The Mae Tao Clinic, also known as Dr. Cynthia's clinic after its founder Dr. Cynthia Maung, is a community based organisation, which has been providing primary healthcare service and protection to community from Burma/Myanmar in Western Thailand since 1989. It is based in the border town of Mae Sot, approximately 500 km North West of Bangkok and serves a population of around 150,000 - 250,000 people who shelter in Burma's mountainous border region and, more recently, the growing Burmese migrant workers in Thailand who live in and around Mae Sot. Mae Tao Clinic has average 110,000 consultations annually. Of them 52% reside in Thailand, who are mostly undocumented and displaced due to armed conflicts or/and poverty and other 48% cross the border to seek health services.
History
In 1988, during Burma's ruling military junta's violent suppression of the pro-democracy movement, which culminated in the 1988 Uprising, Dr. Maung was among many Burmese who fled across the border into neighbouring Thailand where she established a makeshift facility in Mae Sot to treat the injuries sustained by fellow refugees. In that year the clinic treated some 2000 individuals. The clinic has been there ever since and has grown in size to offer a wide range of health care services, social services, training, outreach programmes as well as child protection and health education. In 2006 the clinic saw 80,000 people pass through its doors. Today, MTC continues to care for the sick and wounded refugees, mostly from Karen State, who have been forced from their villages ; villages which are invariably burned to the ground in the military junta's 'scorched earth' policy - part of an overarching doctrine known as the 'Four Cuts'. In summer 2008 the American president, George Bush, visited Thailand with his wife, Laura. The Mae Tao Clinic was visited by Mrs. Bush, where she spoke of her support for Dr. Maung and the clinic's work.
MTC Objectives
To provide health services for displaced Burmese populations along the Thailand-Burma border.

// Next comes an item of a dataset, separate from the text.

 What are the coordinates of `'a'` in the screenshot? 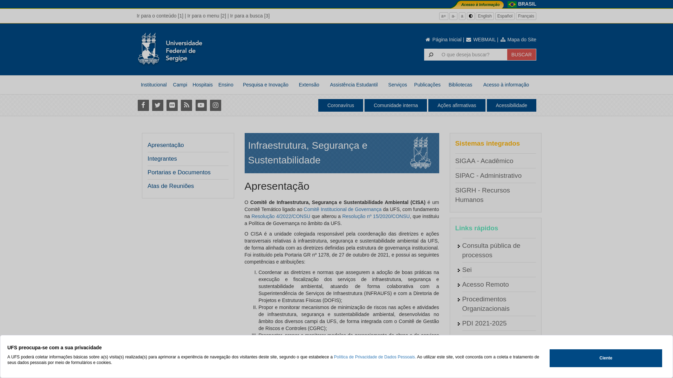 It's located at (462, 16).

To provide initial training of health workers and subsequent corollary medical education.
Cynthia Maung - for some a latter day 'Mother Teresa of Burma' - was born December 6, 1959 in Moulmein, Burma. The fourth of eight children, she graduated from the Institute of Medication, University of Rangoon, in 1985. Since 1997, Dr. Maung's contribution to the Burmese refugee community in Thailand has been widely recognised and internationally acclaimed. In the words of the committee from the prestigious Ramon Magsaysay Award for Community Leadership,
‘n electing Cynthia Maung to receive the 2002 Award the board of trustees recognizes her humane and fearless response to the urgent medical needs of thousands of refugees and displaced persons along the Thailand-Burma border’.
Despite her substantial contribution to the local community the Thai government does not officially recognise Dr. Cynthia's citizenship status; she is essentially a stateless person and does not, therefore, enjoy basic citizen rights. This makes her existence in Thailand a precarious one and has always cast doubt over the clinic's future.